Image Source: netflix.com
In some of Netflix’s recent promotional material, a new logo has been gracing computer screens around the country.
It carries the same general shape, a rounded bottom with a more flat top. But the differences follow the ever more popular trend of minimalist design that is dominating internet companies around the World Wide Web. But I’m going to use Netflix to describe the reasons that this might not always be the best strategy, and why Netflix’s possible rebranding might tell us more about why it’s important to sometimes say no to trends than it is to always follow them.
Also Explore: Why Are Most Logo Redesign Efforts going Bust?
The most popular and well-used logo simplifications in the world have been done in the name of shrugging off the silliness and goofiness of a different time. They’re aging and reshaping themselves in order to avoid a deficit of being taken seriously. This has gone well (or not so well), but mostly it is attempted by companies who have established themselves as household names.
Netflix has only been around since 2007. Their logo was known best before then by those who saw it on their red envelopes. The company is not universal or ubiquitous. Which is why the simplification seems… overzealous or at least premature.
Let’s examine the mechanics of the change a little more closely to see what I’m talking about.
Flat Design-Was it necessary to go flat?
The flattening here is happening in two ways, the removal of boldness on the surface of the letters and the removal of the extrusions behind. From a purely visceral standpoint, this effect seems to make the logo actually seem younger. The older version of the Netflix logo owes itself to the bombastic flair of older film logos, like this Warner Bros Classic:
The extrusions in this case added authenticity and age to a new company, fresh out of the gate. It was a daring move for a burgeoning video service, but it served to be incredibly effective. Vintage hadn’t caught on as a trend in Internet logo design, and it set itself apart while remaining true to its purpose as a company indebted to film.

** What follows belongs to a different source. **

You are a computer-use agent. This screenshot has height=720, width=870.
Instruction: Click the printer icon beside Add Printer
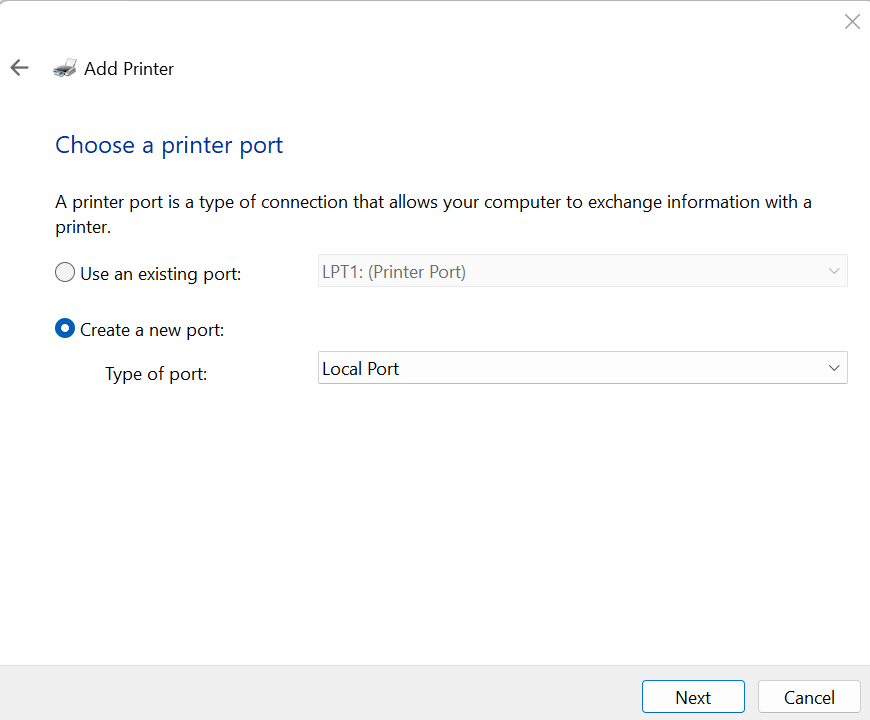(x=65, y=68)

This is what Netflix abandons with the new style of logo, in a sense dumping their image in the fountain of youth.But what we’ve just explored about Netflix’s history tells us that it doesn’t need to do this. It’s not old. Netflix creates a problem it does not have by externalizing brand insecurity, aging themselves by running a more streamlined generic logo alongside their original one. It’s not necessary, and it isn’t helpful. This is the weakness of using a trend because it’s popular and not because it’s an improvement for your company. The desired effect, be it becoming more grown up or becoming younger in image, seems to fall completely flat here.
To compete or not to compete?
Netflix has reason to believe that it is a powerhouse in the streaming content world. But it should not assume that it has the staying power to make itself look more like its competition without a good reason:
Everything from the font to the arc calls into mind the similarities between these two. Netflix took a surprisingly distinguished film-history take on their logo and turned it into Red Box with a different font, ruining not only their individualism as a company but their sense of established authenticity. They have the power to rest on their own merits in an Internet age, but they don’t need to prove that to their customers by following the minimalist trend. Not to mention that no one does themselves any favors by stylistically allying themselves with Blockbuster:
What’s the purpose of rebranding?
Minimalism is one of the trends in logo design that is used for a purpose. The blankness allows for the expression of very large companies and for their logos to be used in different ways. It alters the message in a way that evolves the image of the company, in most cases makes it more grown up. But Netflix, in what currently seems like an attempt to jump on the bandwagon, creates problems that it wouldn’t originally have needed to solve. If Netflix wants to change its brand through a logo change, it should do so in a way that is more mindful of its current image and the power that logo has. Needlessly making themselves harder to distinguish from their competition in an attempt to appeal more to the internet age would be a mistake.